Informacje o ciężkim samookaleczeniu Mikołaja Autuchowicza, który odbywa karę w więzieniu nr 1 w Grodnie zostały potwierdzone. Według jego adwokata Autuchowicz ciężko zranił się w brzuch z pomocą ostrza, obecnie jednak czuje się dobrze.
Więzień polityczny, zaskarżył do prokuratora okręgu grodnieńskiego sankcję, której został poddany, mimo to 24 września administracja zakładu karnego przekazała mu odpowiedź prokuratury, w której informuje się go, iż skarga jego przekazana została do departamentu wykonawczego. W związku z powyższym prokuratura odmówiła przeprowadzenia kontroli, z niewiadomych przyczyn, ze względu na fakt, że na podstawie art. 113 Kodeksu Postępowania Karnego skazany ma prawo skarżyć decyzję funkcjonariusza zakładu karnego o nałożeniu sankcji do zwierzchnika danego funkcjonariusza, prokuratora, lub do sądu. W ten sposób, jeśli skarga Autuchowicza trafiła do prokuratury, ten ostatni zobowiązany był do przeprowadzenia kontroli, a nie przekazania skargi.
Wiadomo również, że do prokuratora okręgu grodnieńskiego wpłynęła dodatkowa skarga. Póki co, bez odpowiedzi.

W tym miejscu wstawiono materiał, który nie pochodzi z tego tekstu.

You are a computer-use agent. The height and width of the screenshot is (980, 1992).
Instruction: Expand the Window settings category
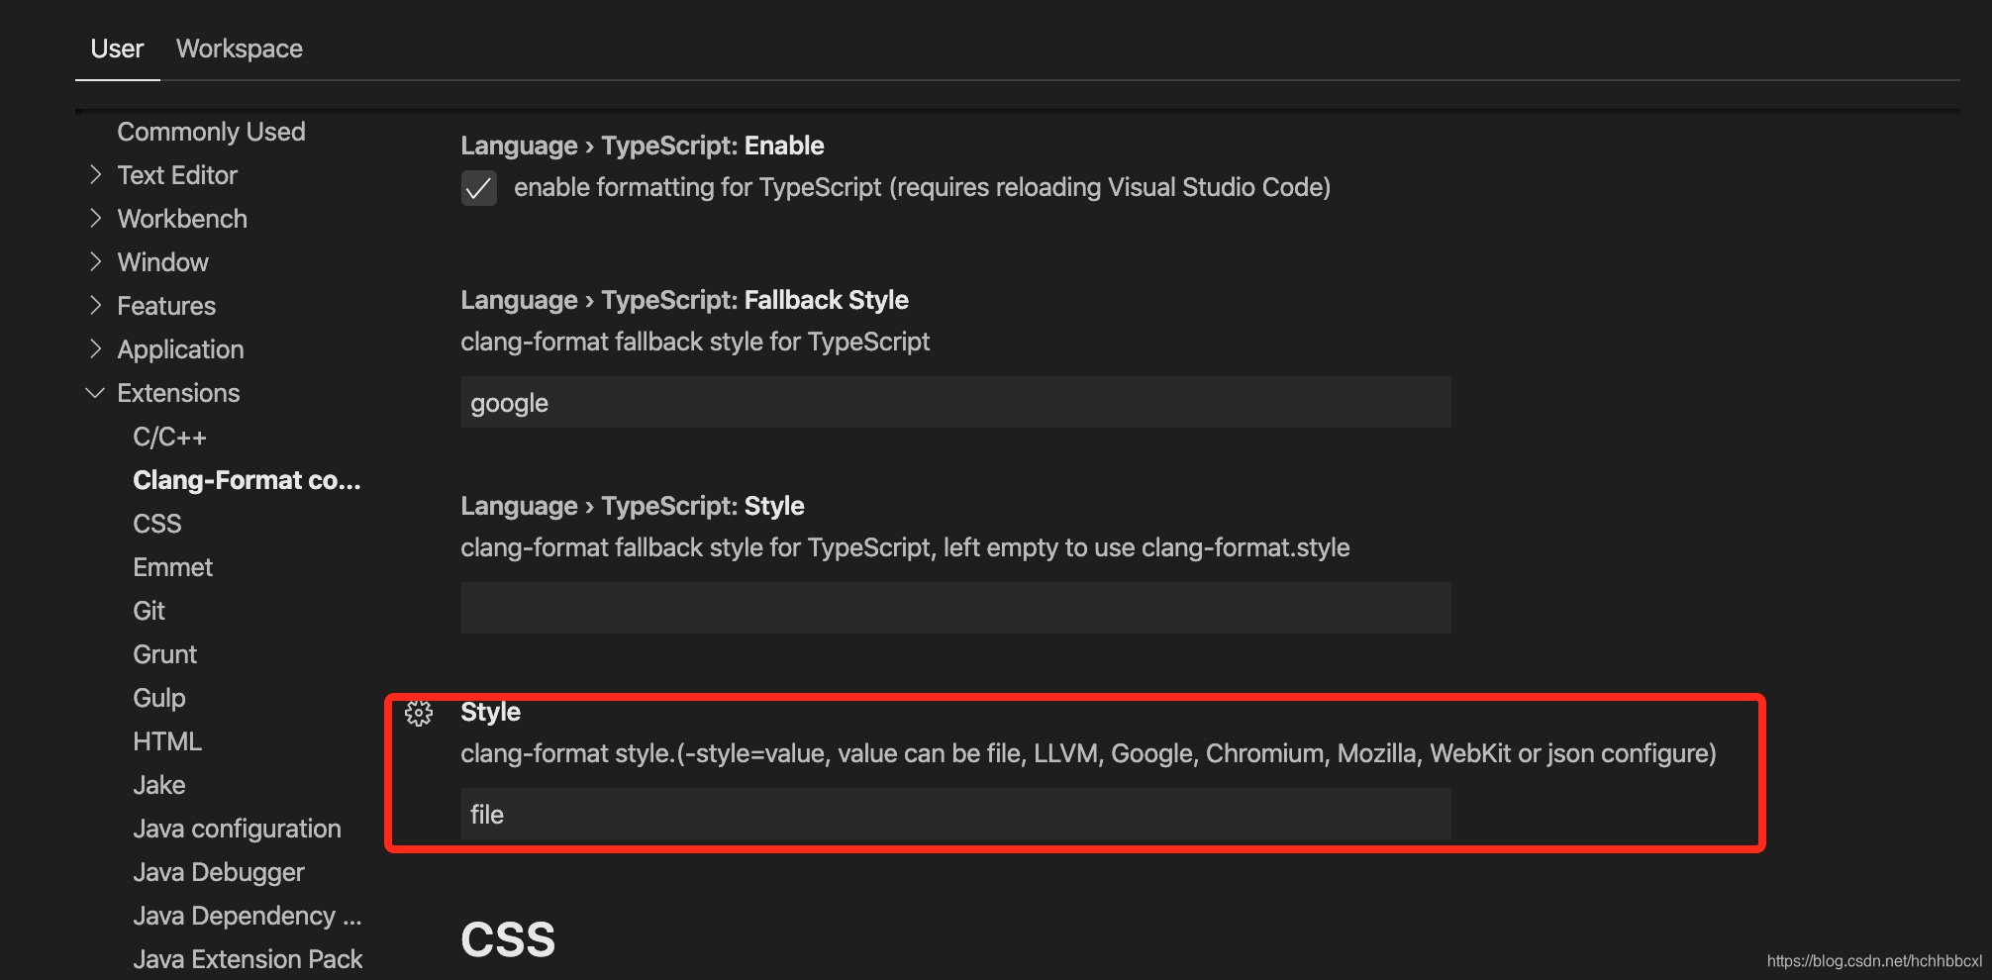pyautogui.click(x=162, y=261)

Mikołaj Autuchowicz 4 września otrzymał wiadomość, że 27 września oficer więzienny sporządził raport na jego temat, w związku z faktem rzekomego złamania przez niego regulaminu. Przyczyną raportu była rzekoma nieobecność więźnia 26 sierpnia o regulaminowej porze na swojej pryczy. Więzień polityczny przestrzega ściśle regulaminu, w związku z czym w ciągu trzech tygodni wszystkie sankcje wobec niego powinny zostać anulowane.